Q. In a nutshell, my manifesto could be “form your own little communities and federate them”
A. What would be the “common” understanding/agreements/standards that would bridge these communities, or would it Only be code, if only code what standards?
Q. Federation just depends upon the willingness to do so. The code is just the plumbing which makes it happen. And I think nearly all fediverse federation is opt-out, so that you are federating by default but can opt-out (block) if you want to.
A. Interesting to look at #peertube backend for a opt-in federated model, this aproch is the social/technical model for the social/tech of the #OMN project. That is building a human network first, technology is to support and mediate the very strong #geekproblem that is #blocking the human change/challenge we need #KISS
Q. Opt-in is ok if you are trying to build a small federation or an institution with different departments (eg a federation of libraries with particular rules and membership criteria).
I don’t think the fediverse would have been as successful if it had been opt-in from the beginning, though.
A. The #peertube network is an working example of this opt-in for content sharing. Think commenting is opt-out. It’s not got any “social” UX for this, which is why its kinda limited at mo… it suffers from the #geekproblem like just about all coding projects so worth looking at/using but its not core #OMN
Q. The problem with peertube was that the way it was federated initially was pretty bad, and the large majority of the videos being posted were not self-made and were just copyright violations, inviting legal takedowns. Initially, they also didn’t have enough moderation capability to combat disinformation and spam.
Often developers are expecting a twee world in which everyone is nice, but this is never the case for social networks. That expectation has a lot to do with the socio-economic position of commercial software development and its demographic homogeneity.
A. think the resion they did not do good moderation was a question of priorates, we have endemic BAD history for most of our tech, good to keep this in mind.
There are two paths out of the mess you touch on, one is social, one is hard tech. Agen we have only BAD history of thinking about this, good to keep this in mind.
The #geekproblem that writes this bad history is #BLOCK ing the social technology we need, good to think about this.
#OMN #KISS #OPENWEB notice the last hashtag, we DO NOT NEED more #closedweb if we have any hope of mediating the #geekproblem for tech/social progressive outcomes that we so urgently need.

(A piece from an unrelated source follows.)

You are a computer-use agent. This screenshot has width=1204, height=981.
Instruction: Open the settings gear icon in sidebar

Q. And opt-in is kinda closed. “Your name’s not down, you’re not coming in”. That sort of thing. Exclusivity isn’t really going to move the needle on anything, though.

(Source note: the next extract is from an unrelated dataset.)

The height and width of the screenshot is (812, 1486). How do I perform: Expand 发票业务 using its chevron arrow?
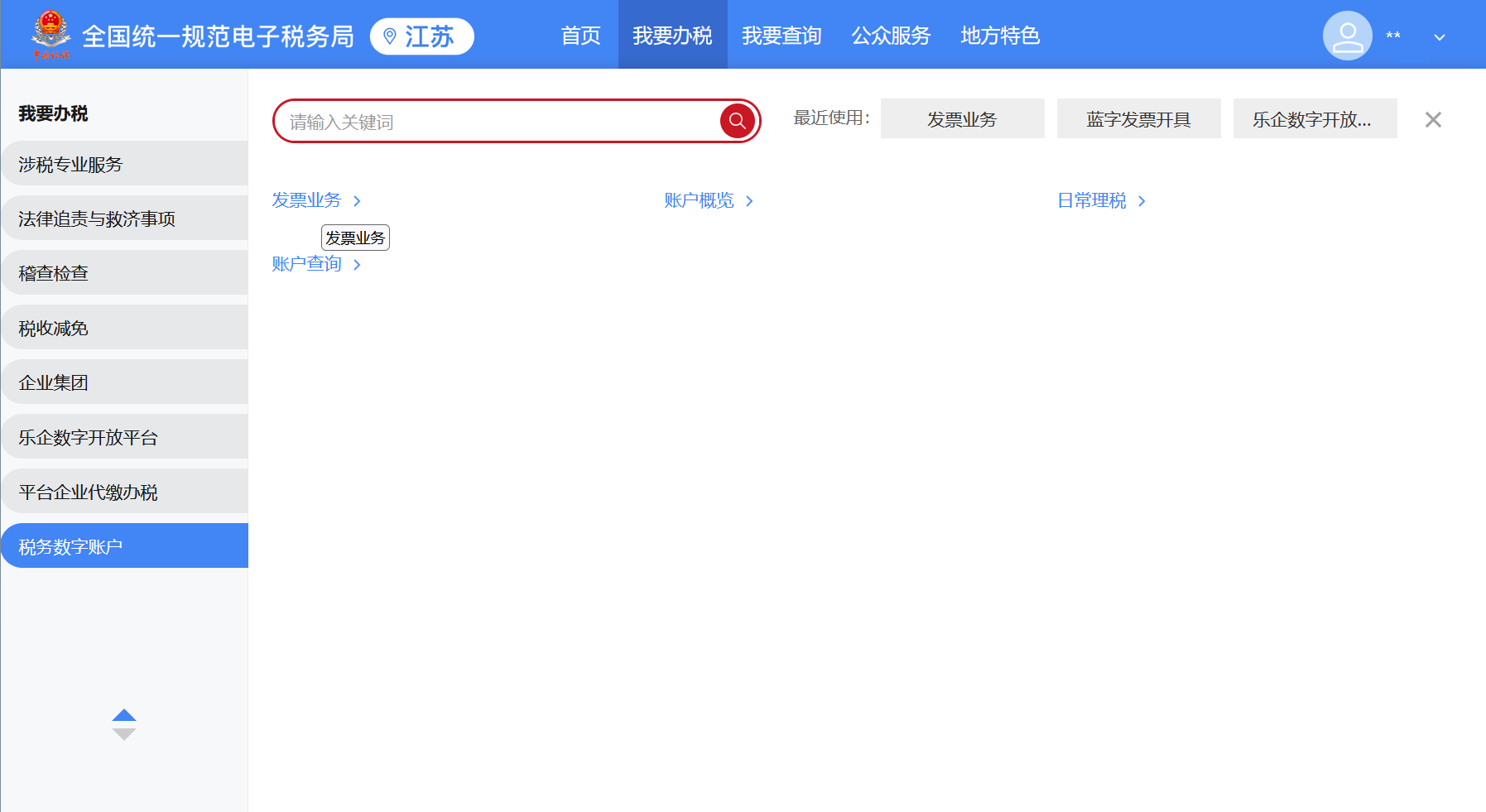coord(357,200)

A. This reply is a #geekproblem view of the thinking.
Good to look at a social view, all society are based on #TRUST and healthy society have more reliance on trust and unhealthy society more reliance on “hard” process/structure.
There are academic bases to this, a sadly right-wing view https://en.wikipedia.org/wiki/High_trust_and_low_trust_societies
The #geekproblem fails in building “good trust” based society, it’s an endemic failing of our tech/thinking.
TRUSTLESS is the #geekproblem good to think about this when coding social/technology.
We need to build tech social networks that “fail” so that human beings can fix this “failing” based on TRUST and from this build a real progressive society.
Q. I don’t advocate trustless. You can’t prove trust merely by doing some complicated blockchain math. Trust is earned, or broken, by people. Not by machines.
Also, vaguely related to #chatcontrol. The EU is going to lose a lot of trust by trying to do policing-by-algorithm. The algorithm approach is a sort of abuse of trust.
A. the #OMN is this project: “We need to build tech social networks that “fail” so that human beings can fix this “failing” based on TRUST and from this build a real progressive society.”
No geeks/technologist are building this, let alone thinking like this. The #geekproblem we need to mediate for any outcome.
Leave the #EU to one side on this, as they are well hopeless on social technology, though some of them are looking (with blindfolds on)
Q. I’ve been around the block enough to have seen many online communities fail. I think you have some experience of that also.
When communities fail, there can be a lot of bad outcomes, and sometimes it’s actually fatal. Social networks are a lifeline for a lot of people and when the network fails so do its members.
This isn’t even about narrowly technical failures. Social engineering attacks such as the ones of the last few years can cause enough aggravation and fear that people just lose trust and quit.
So when building this type of software, we need to be mindful of the potential consequences, and not design failure into the system. People’s social lives are not a demolition derby for the entertainment of others.
A. it’s normal, that you are finding it difficult to see the point am talking about. All humane relationships fail It’s what makes us human, the #geekproblem trying to fix this is taking away our humanity. You see this in both mainstream #dotcons like #failbook, and you also see it in all ALT_TECH it’s a (social) systematic problem.
Build stuff that is messy, human. Please DON’T TRY AND FIX problems created by the problem you are trying to fix is basic. Take the #geekproblem blindfold off is a good step.